- Set task
Swap "folder" for "directory" in the records between the lines holding "Task: Refresh the folder with the reload icon" and "Action: pos(257,95)", inclusive, changing nothing else. Give back only those lines, and leave the pictures out.

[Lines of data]

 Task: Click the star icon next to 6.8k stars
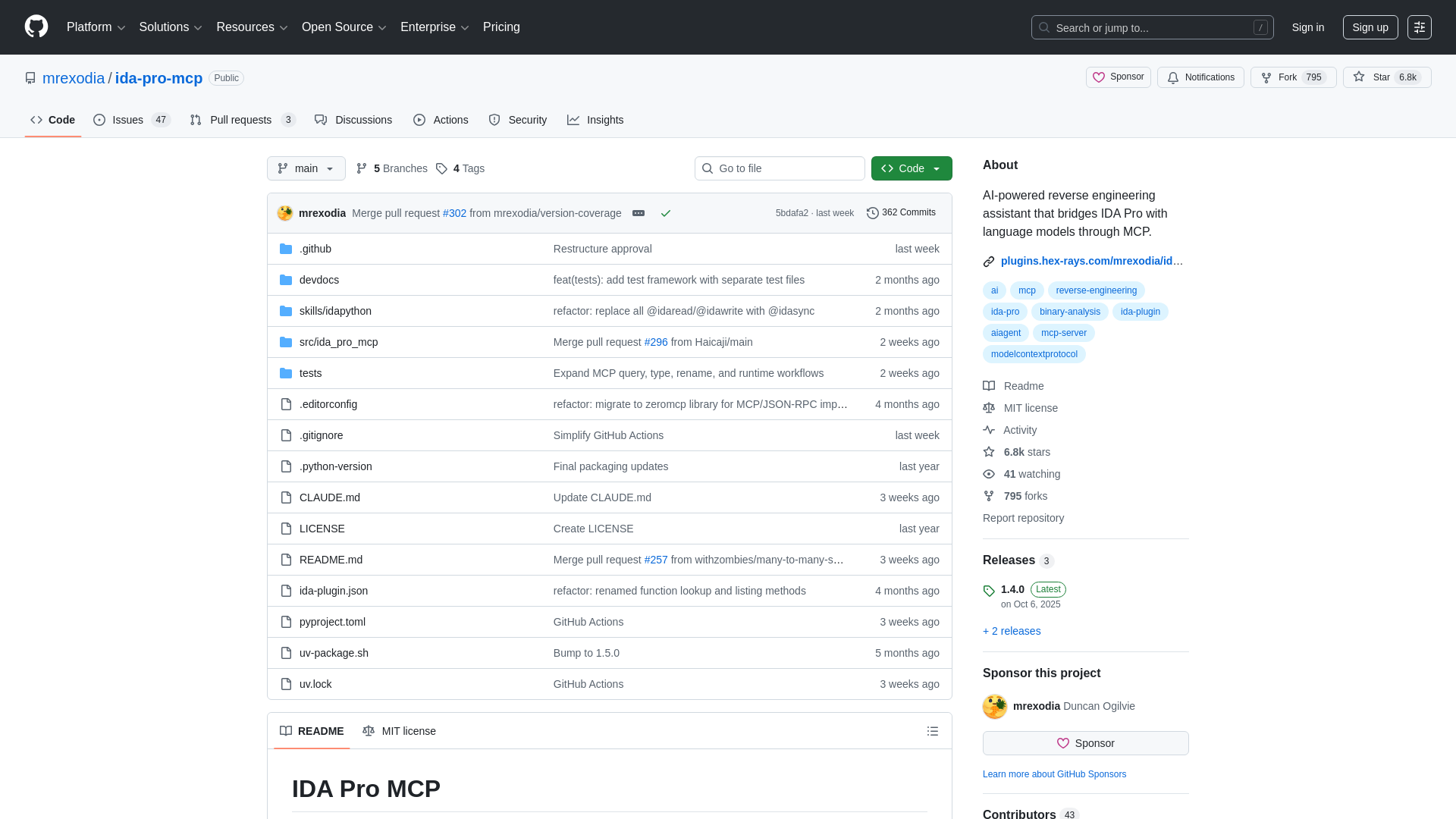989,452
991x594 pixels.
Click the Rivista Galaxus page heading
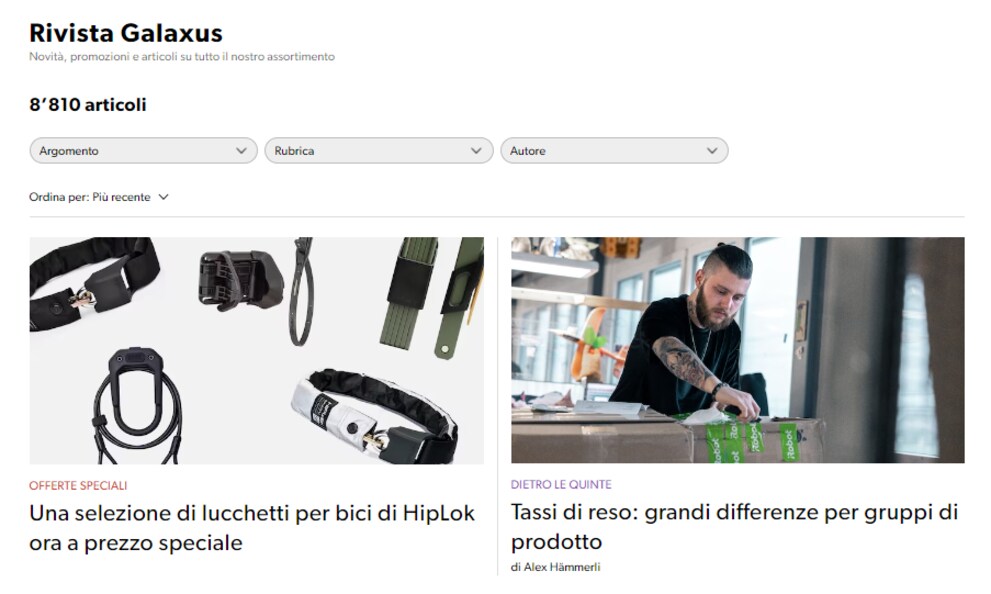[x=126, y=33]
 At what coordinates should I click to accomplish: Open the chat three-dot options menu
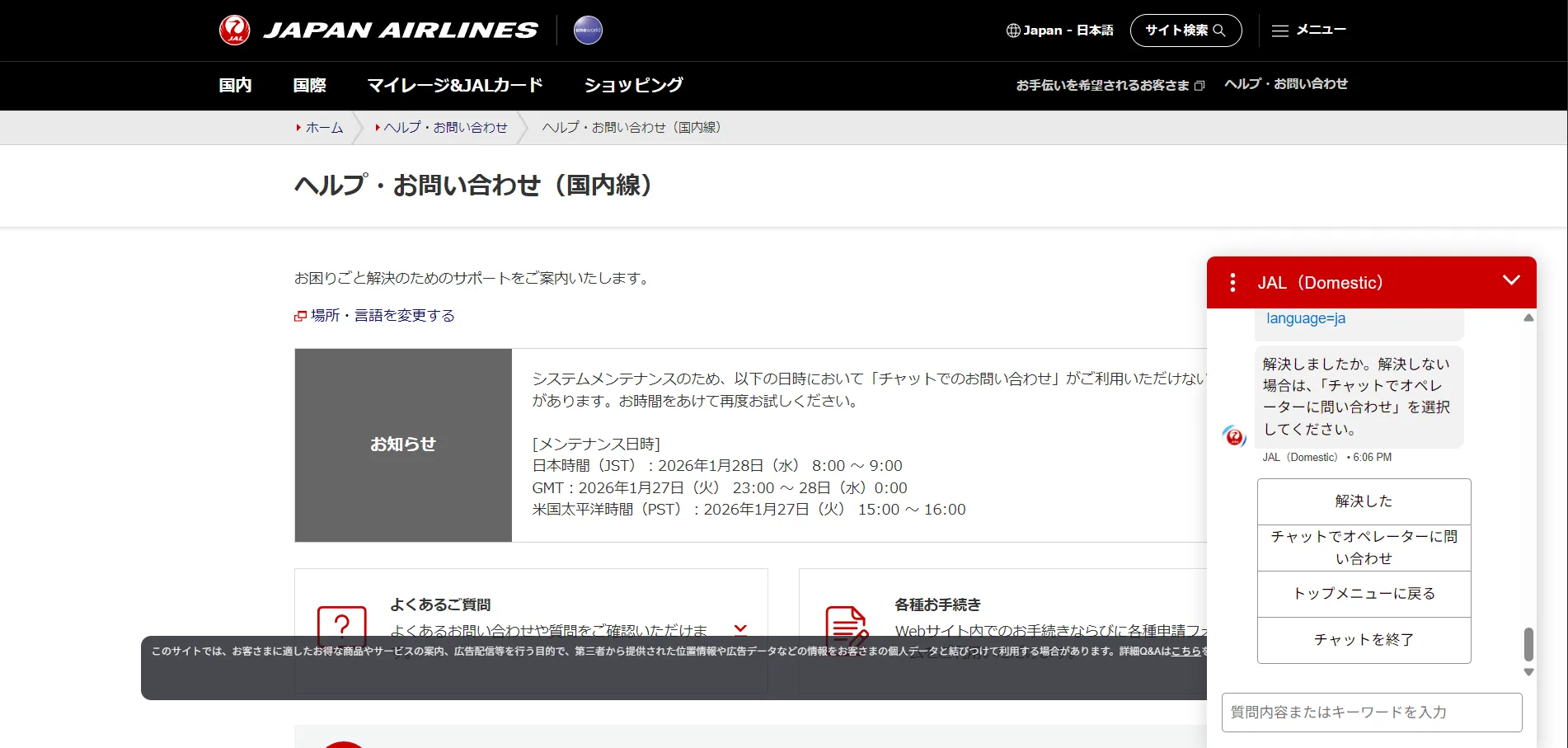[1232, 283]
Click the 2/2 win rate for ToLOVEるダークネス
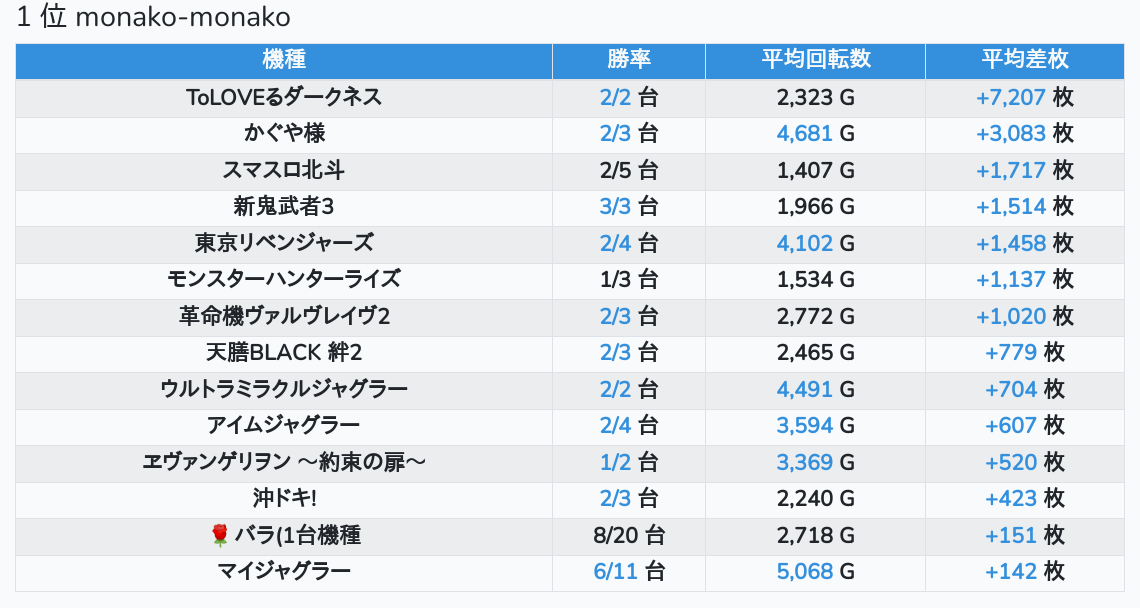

---

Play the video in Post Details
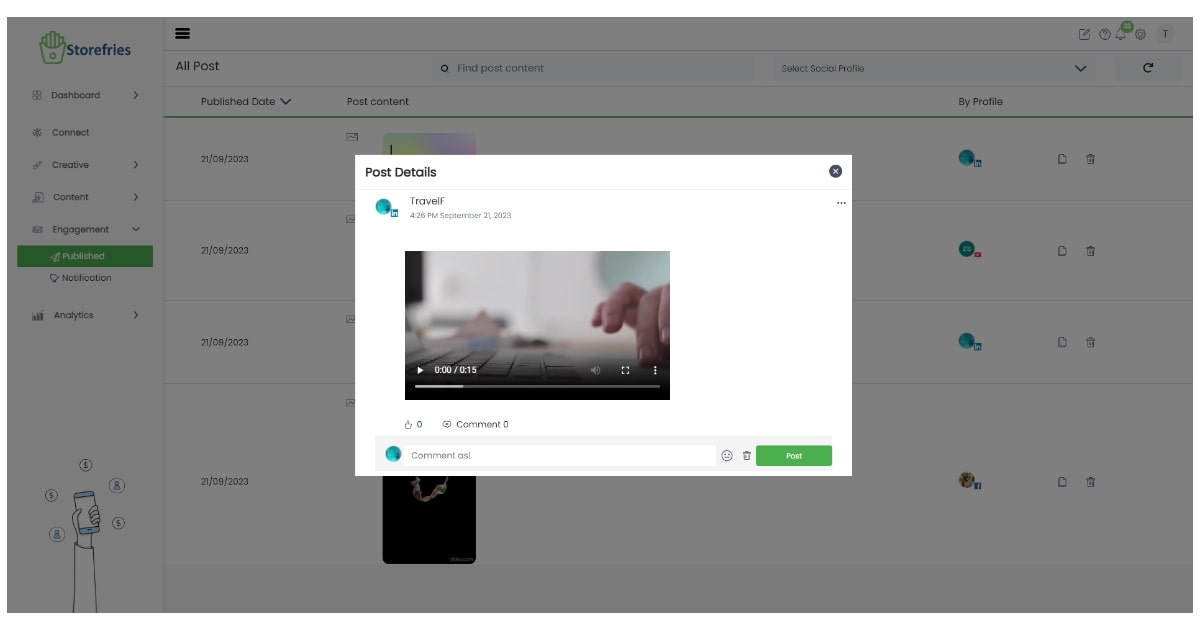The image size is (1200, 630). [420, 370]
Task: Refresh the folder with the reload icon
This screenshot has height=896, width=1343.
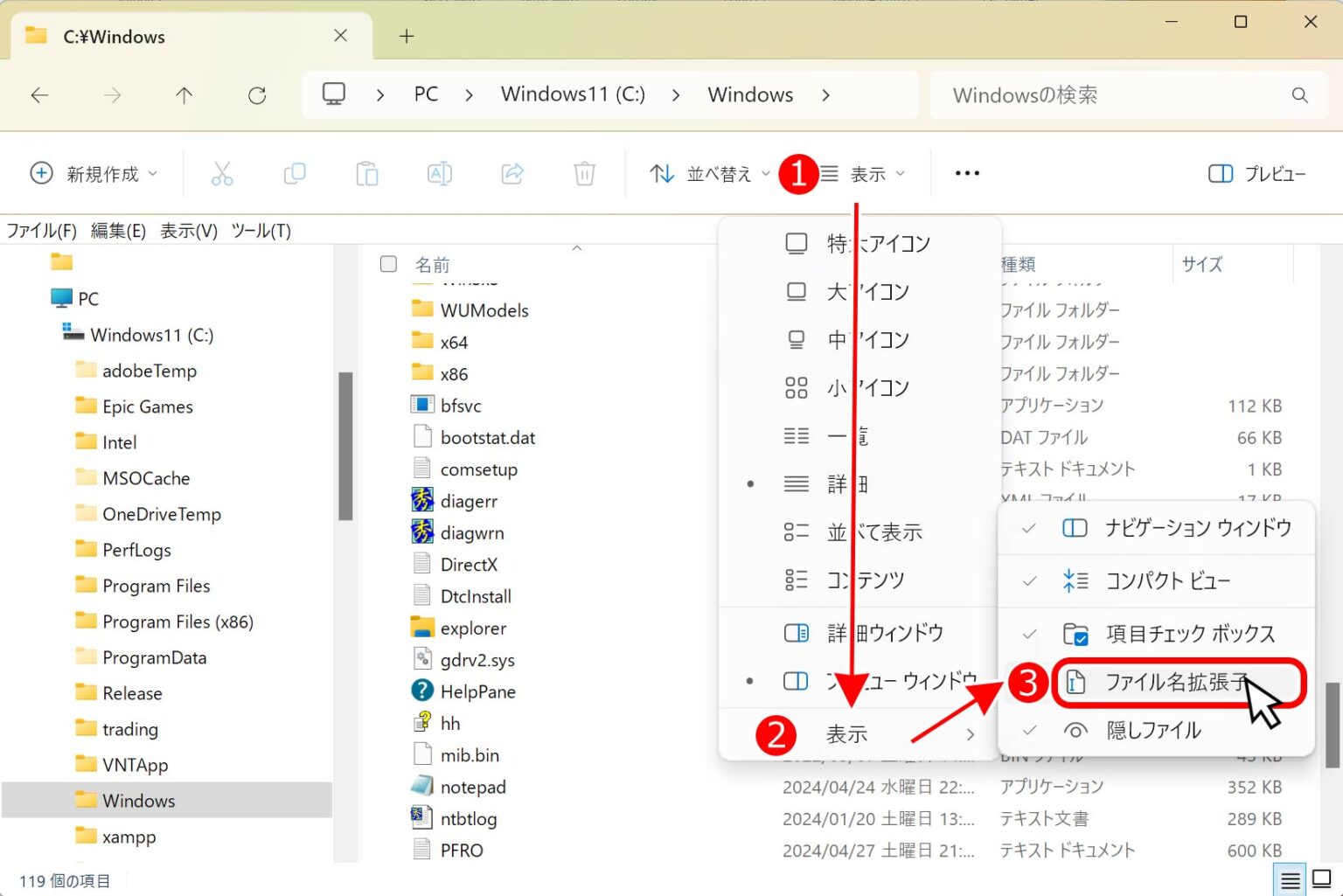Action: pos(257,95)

---

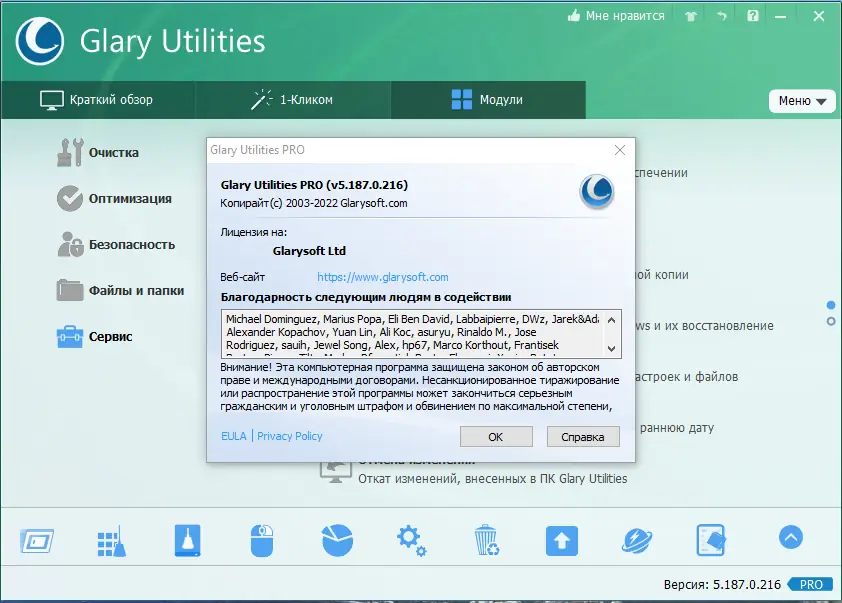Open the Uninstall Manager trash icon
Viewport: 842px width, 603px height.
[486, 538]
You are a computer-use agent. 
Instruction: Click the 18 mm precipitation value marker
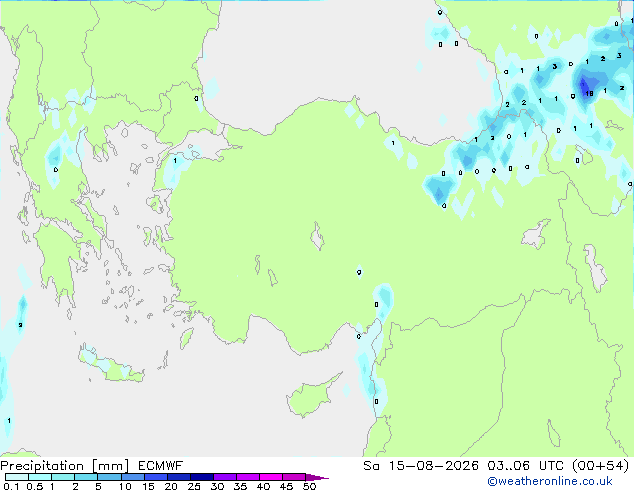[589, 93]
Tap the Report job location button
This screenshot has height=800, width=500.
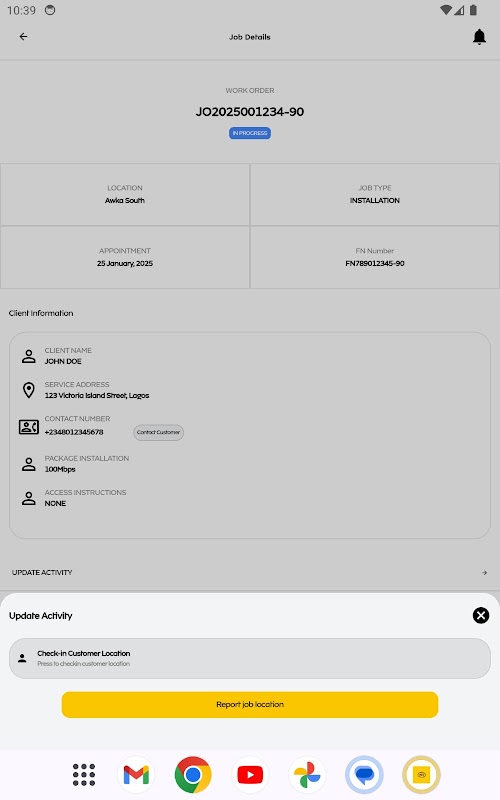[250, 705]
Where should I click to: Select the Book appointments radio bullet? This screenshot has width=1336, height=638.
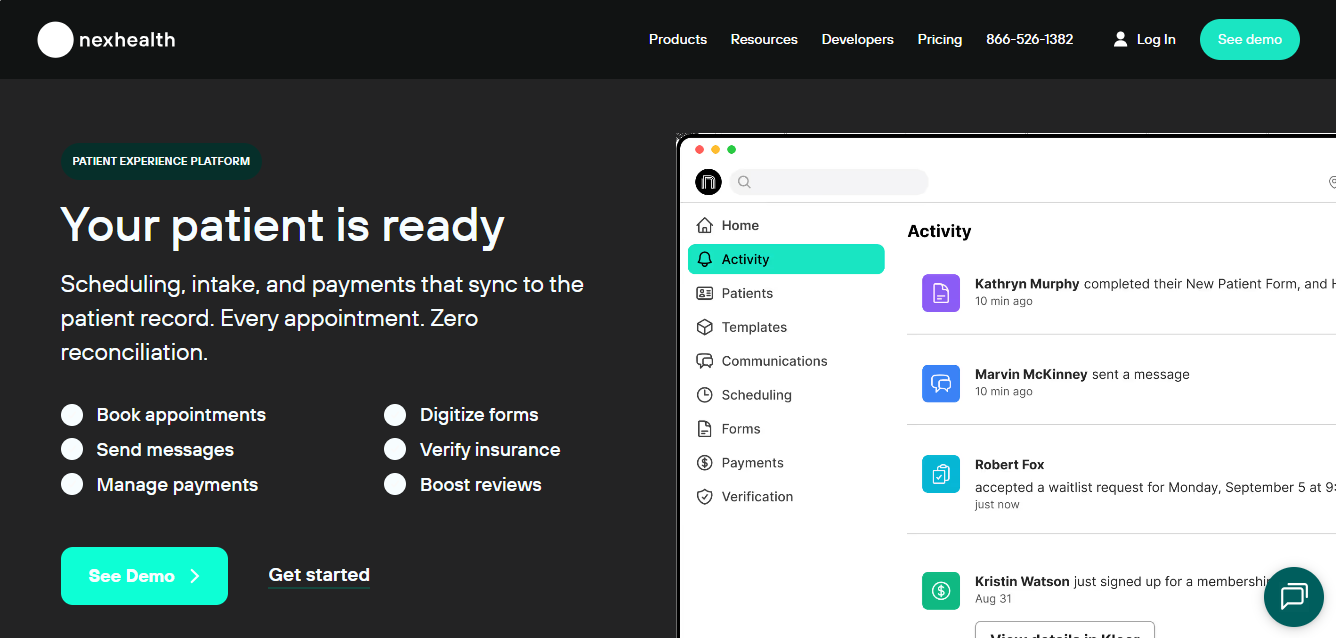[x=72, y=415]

- The result
Task: Refresh the directory with the reload icon
This screenshot has height=896, width=1343.
Action: pos(257,95)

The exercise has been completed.